◆ Short exercise
Put the data lines running from the line containing "Click search icon in Item Description filter" through the line containing "click(324, 412)", both included, into a JSON list of strings with one string per line, leaving out blank lines.

◆ Stored rows
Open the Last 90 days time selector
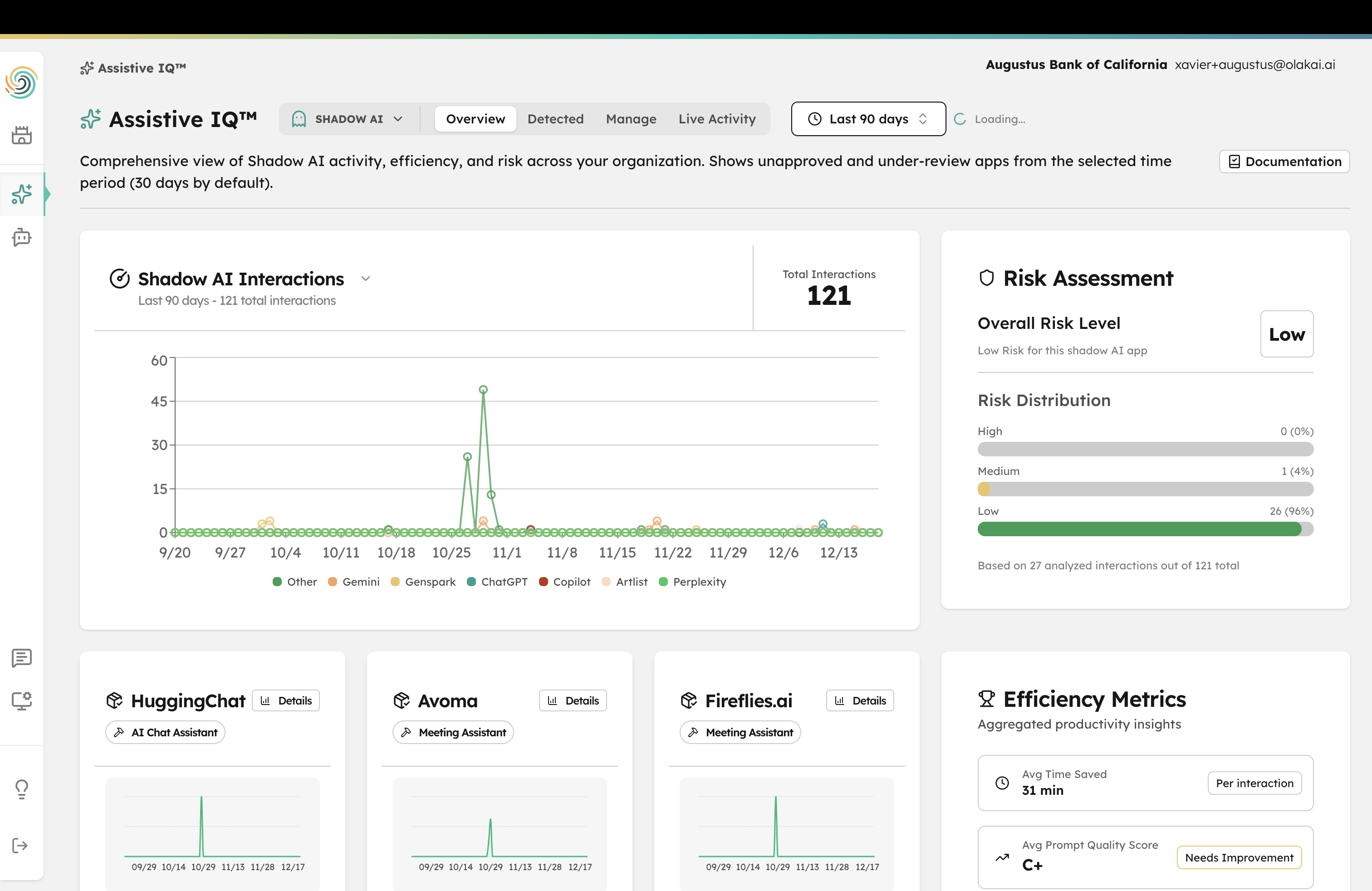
==
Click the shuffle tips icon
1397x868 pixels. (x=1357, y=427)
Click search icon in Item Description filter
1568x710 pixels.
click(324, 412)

◆ Task result
[
  "Click search icon in Item Description filter",
  "1568x710 pixels.",
  "click(324, 412)"
]